## Passage given
'''

I bought this 7.5 foot flocked Christmas tree from Amazon and I’ve been super happy with it so far. It was easy to set up and the flocking was much less messy than I was expecting. (The price fluctuates on this tree but it was around $225 when I bought it.)
Fluffing your tree
If you are using an artificial Christmas tree, the first step to making it gorgeous is always fluffing the branches.
You want to work throughout the tree, spreading the branches so that they are nice and full and fill any gaps.
Tip 1: Wear gloves to fluff your tree.
Fluffing up the branches makes a huge difference in how your finished tree looks, but it can definitely scratch your hands up.
This year I heard a tip to wear cotton gloves or even dishwashing gloves to protect your hands when fluffing up the tree and I think it’s genius!
When it comes to Christmas tree lights, more is more. I used to add just a couple of strands of lights to my Christmas tree and it really wasn’t enough to give that beautiful warm glow at night.
Now I am much more generous with the lights. I’ve even added more lights to a pre-lit tree that was a bit skimpy on the lights.
Aim for at least 100 lights per foot of Christmas tree. So for a 7.5″ tree, you’ll need at least 750 lights.
Tip 2: Use a special extension cord for plugging in Christmas lights.
When adding multiple strands of lights to an unlit tree, it can get messy trying to get all of the lights plugged in without overloading the fuses. I love this extension cord for plugging in Christmas tree lights.
You can feed it up through the tree along the tree trunk and instead of having all of the outlets at one end, there are places to plug in strands of lights all along the extension cord. Then at the bottom, there is a switch so you can easily turn all of the lights on and off with the push of a button.
Tip 3: Wrap the lights around each branch.
Years ago I used to add Christmas lights to the tree by wrapping them around and around the outside of the tree. Then I read a tip that it works better to add the lights vertically, moving up and down the tree which was slightly better.
The problem with both of those methods is they keep all of the lights spread around the very edges of the tree.
If you look closely at a pre-lit tree, you can see that the lights wrap around each branch from the outer edges of the branches to closer to the center of the tree.
When you add strands of Christmas lights this way, you can add way more lights and the entire tree gets a beautiful glowy look.
Just wrap your lights around each branch moving from the tip back toward the trunk of the tree, then continue to the next branch.

'''

## Dataset excerpts
'''

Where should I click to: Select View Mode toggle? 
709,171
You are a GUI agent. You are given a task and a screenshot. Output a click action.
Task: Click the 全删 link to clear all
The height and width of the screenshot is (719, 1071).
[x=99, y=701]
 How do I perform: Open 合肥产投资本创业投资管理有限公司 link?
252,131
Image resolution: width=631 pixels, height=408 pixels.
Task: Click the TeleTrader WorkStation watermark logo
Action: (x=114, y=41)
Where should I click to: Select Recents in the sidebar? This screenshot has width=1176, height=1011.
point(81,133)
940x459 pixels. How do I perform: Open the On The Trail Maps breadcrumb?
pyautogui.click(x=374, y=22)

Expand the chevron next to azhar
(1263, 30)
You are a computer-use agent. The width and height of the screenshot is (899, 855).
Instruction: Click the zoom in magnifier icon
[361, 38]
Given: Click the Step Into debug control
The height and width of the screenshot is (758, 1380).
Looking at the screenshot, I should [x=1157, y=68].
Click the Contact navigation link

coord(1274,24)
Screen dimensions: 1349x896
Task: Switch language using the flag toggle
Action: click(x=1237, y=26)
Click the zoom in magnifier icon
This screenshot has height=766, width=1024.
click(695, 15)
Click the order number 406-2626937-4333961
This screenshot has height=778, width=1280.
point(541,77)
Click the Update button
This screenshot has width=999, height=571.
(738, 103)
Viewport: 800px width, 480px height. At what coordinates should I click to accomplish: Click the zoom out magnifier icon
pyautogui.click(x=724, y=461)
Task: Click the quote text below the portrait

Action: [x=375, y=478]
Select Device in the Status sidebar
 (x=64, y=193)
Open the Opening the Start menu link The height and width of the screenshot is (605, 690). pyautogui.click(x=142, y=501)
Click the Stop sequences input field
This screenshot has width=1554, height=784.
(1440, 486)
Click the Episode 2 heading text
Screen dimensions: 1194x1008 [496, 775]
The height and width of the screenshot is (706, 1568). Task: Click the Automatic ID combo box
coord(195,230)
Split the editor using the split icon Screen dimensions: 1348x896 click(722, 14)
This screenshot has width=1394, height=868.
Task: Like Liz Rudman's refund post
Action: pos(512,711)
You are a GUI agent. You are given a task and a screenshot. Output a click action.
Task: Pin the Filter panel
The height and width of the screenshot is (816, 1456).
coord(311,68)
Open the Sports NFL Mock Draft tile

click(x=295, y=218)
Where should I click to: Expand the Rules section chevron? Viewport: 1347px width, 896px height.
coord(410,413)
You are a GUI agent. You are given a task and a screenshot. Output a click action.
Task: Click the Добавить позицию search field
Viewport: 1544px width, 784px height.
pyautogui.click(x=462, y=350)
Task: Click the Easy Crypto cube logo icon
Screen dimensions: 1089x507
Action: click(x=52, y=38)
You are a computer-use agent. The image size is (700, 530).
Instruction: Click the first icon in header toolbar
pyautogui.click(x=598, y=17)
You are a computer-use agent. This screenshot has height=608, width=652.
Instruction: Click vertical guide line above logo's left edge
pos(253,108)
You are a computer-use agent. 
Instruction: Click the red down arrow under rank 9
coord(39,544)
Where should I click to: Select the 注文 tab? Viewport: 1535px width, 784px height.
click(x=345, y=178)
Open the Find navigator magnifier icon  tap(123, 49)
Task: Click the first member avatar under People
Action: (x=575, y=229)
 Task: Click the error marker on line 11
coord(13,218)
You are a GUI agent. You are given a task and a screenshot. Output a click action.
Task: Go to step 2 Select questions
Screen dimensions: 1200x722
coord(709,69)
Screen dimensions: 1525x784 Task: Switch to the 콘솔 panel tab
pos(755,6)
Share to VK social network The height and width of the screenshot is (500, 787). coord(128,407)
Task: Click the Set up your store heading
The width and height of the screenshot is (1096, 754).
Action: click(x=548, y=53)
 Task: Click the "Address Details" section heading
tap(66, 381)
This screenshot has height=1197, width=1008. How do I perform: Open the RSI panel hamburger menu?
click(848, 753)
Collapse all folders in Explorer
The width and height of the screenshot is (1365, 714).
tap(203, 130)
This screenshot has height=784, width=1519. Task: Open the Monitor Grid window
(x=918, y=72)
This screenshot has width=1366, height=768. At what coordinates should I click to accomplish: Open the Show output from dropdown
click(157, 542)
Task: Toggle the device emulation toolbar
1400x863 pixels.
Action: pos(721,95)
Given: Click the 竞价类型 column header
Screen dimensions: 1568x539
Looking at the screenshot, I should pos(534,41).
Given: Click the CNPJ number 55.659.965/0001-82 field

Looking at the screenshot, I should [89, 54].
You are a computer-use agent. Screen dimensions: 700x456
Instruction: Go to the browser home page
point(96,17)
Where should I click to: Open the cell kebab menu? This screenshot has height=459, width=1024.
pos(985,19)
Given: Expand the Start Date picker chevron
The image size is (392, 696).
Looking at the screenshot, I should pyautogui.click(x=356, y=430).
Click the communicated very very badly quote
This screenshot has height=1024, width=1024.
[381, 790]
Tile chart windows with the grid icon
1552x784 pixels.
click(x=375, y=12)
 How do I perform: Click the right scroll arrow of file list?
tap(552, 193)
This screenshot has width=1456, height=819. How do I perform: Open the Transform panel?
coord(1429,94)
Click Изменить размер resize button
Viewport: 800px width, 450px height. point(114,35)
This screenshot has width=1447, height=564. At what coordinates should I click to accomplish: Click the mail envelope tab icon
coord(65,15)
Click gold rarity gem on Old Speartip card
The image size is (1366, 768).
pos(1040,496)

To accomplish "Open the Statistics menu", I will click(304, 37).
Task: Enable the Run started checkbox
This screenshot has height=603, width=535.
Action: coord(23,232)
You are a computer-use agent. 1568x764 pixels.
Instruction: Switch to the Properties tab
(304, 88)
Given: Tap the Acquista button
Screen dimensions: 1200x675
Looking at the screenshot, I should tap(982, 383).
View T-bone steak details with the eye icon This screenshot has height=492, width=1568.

'''

## Directions
Resume the Christmas tree decorating tips from where they stop. The lines are not needed for anything here.

## Response
I think adding ribbon is one of the trickiest parts of decorating a Christmas tree. I used to just use a simple bead garland on my tree and skip the ribbon altogether, but then I noticed that all of the gorgeous trees I loved had ribbon.
At first, I really struggled with figuring out how to put the ribbon on the tree. It seemed like it either looked overly simple, like a child wound some ribbon around the tree or the ribbon looked like a tortured, wrinkled mess.
But after studying how the pros do it, I finally understand how to put the ribbon on the tree without it looking like a mess.
After trying several different methods of adding ribbon to the tree, this is the method that I’ve found to look the best.
You want to be sure to use wired ribbon so that it can hold it’s shape. And using two different types/colors of ribbon really helps give the tree more color and interest.
You will need around 50 feet of each type of ribbon for a typical 7′ tree.
Tip 4: Add ribbon in small strips.
Start by cutting a piece of ribbon around 18-24″ long.
You can add the ribbon in a long continuous piece, but I find it much easier to work with smaller pieces of ribbon. And it also saves money since you won’t need to buy as much ribbon.
Tuck one end of your ribbon piece into the tree.
Then let the ribbon drape naturally over the tree.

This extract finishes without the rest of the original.